Aus dem Englischen von Yvonne Badal und Udo Rennert. Mit einem Vorwort von Sir Richard J. Evans. Hobsbawms 1995 erstmals erschienenes Werk "Das Zeitalter der Extreme" ist längst ein moderner Klassiker, der Titel zur Chiffre für das 20. Jahrhundert geworden. Erzählt wird darin die Geschichte des "Kurzen 20. Jahrhunderts" von 1914 bis 1991 - aus der Sicht des marxistischen Historikers, der zugleich teilnehmender Beobachter dieses 20. Jahrhunderts war.

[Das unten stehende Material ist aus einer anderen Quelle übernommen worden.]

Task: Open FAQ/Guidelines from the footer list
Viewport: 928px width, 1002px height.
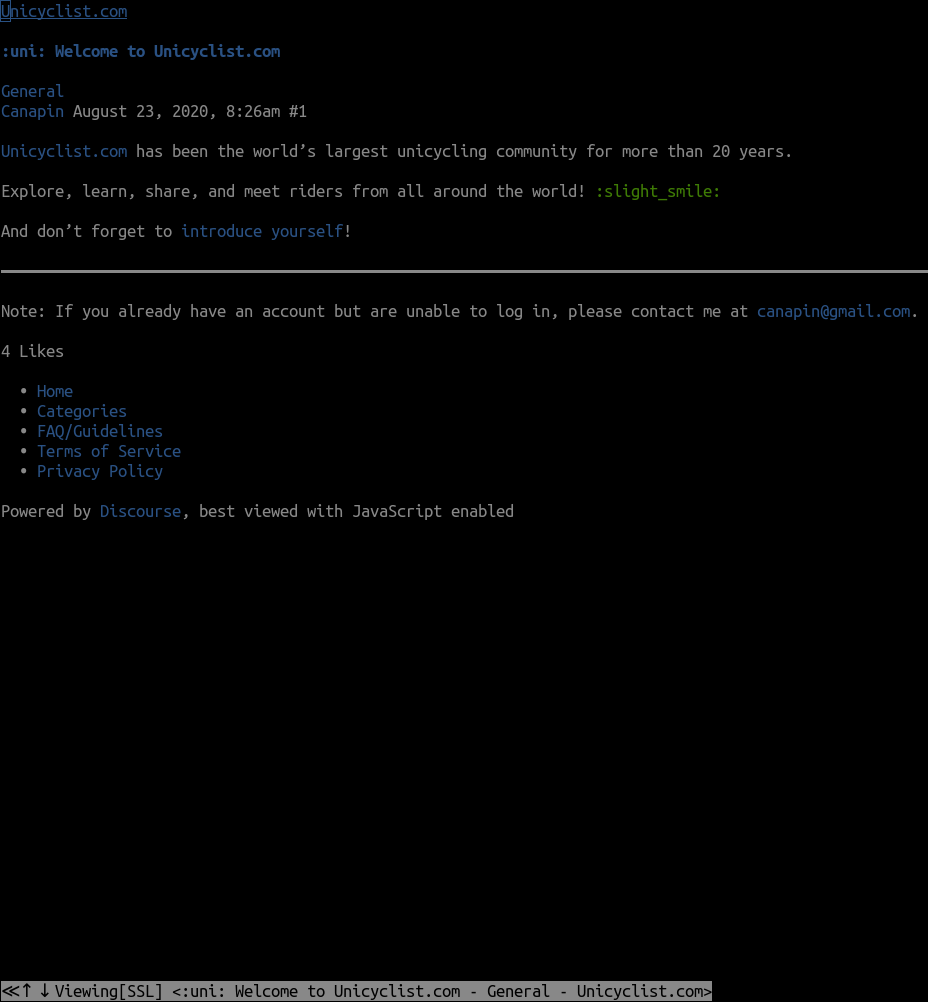Action: tap(100, 431)
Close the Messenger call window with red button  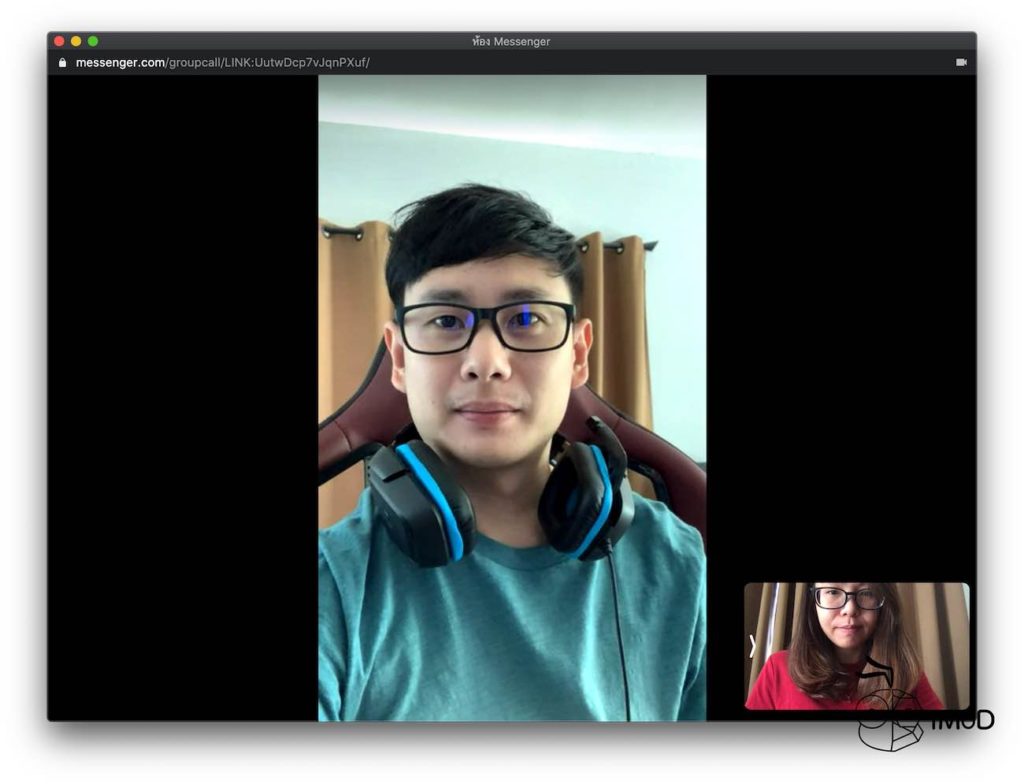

Die Autobiografie "Gefährliche Zeiten" ergänzt das "Zeitalter der Extreme": Es ist der eindrucksvolle Lebensbericht eines großen Gelehrten, der Rechenschaft ablegt über sein persönliches 20. Jahrhundert. Im Zusammenspiel von Geschichtsbuch und Lebensgeschichte entsteht ein weites Panorama dieses Jahrhunderts.
Rezensionsnotiz zu
Frankfurter Rundschau, 29.06.2019
Rezensent Michael Hesse freut sich über die Neuausgabe von Eric Hobsbawms "Meisterwerk der Geschichtsschreibung" im Verein mit den Lebenserinnerungen des Historikers. Die beiden Bücher ergänzen sich laut Hesse vortrefflich, illustriert Hobsbawms bewegter Lebensweg doch das Jahrhundert der Extreme zwischen 1914 und 1989 wie kein zweiter, wie der Rezensent findet. Wie der Autor den Ersten Weltkrieg, die Oktoberrevolution und den Nationalsozialismus analysiert, Krieg, Chaos und Völkermord gegen den Frieden und den Wohlstand der Folgezeit absetzt und nebenbei (und das schon in den 80ern) die Krisen unserer Gegenwart wittert, scheint Hesse höchst lesenswert.